* **Work to be completed**
Swap "handicap odds" for "handicap price" in the items, starting with the line that contains "Buy with the" and going on through the line that contains "Action: (242, 111)". Give back only those lines, with everything else unchanged.

* **Provided entries**
■ ■ ■
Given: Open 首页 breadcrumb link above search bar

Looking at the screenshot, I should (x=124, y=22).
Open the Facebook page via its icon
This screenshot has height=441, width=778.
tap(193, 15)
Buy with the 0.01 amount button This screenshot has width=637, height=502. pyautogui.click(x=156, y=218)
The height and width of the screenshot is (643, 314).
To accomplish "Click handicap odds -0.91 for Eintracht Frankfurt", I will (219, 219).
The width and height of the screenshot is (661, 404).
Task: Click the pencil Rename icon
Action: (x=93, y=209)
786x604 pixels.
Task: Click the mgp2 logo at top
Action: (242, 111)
■ ■ ■
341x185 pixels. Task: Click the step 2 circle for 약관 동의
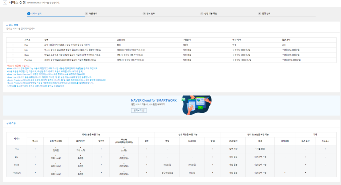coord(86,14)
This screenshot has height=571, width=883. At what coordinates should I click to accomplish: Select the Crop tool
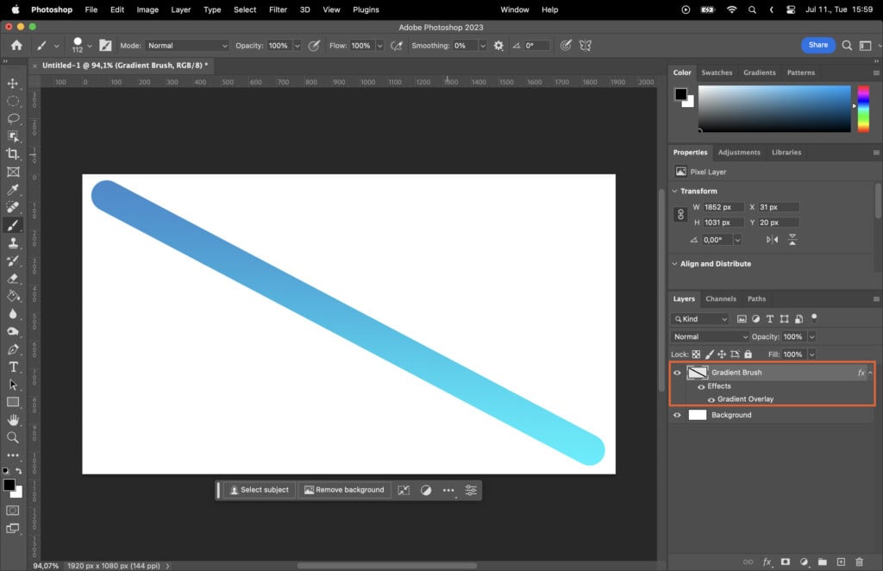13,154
■ ■ ■
* **Right answer**
Buy with the 0.01 amount button This screenshot has width=637, height=502. pyautogui.click(x=156, y=218)
The height and width of the screenshot is (643, 314).
To accomplish "Click handicap price -0.91 for Eintracht Frankfurt", I will (219, 219).
The width and height of the screenshot is (661, 404).
Task: Click the pencil Rename icon
Action: (x=93, y=209)
786x604 pixels.
Task: Click the mgp2 logo at top
Action: (242, 111)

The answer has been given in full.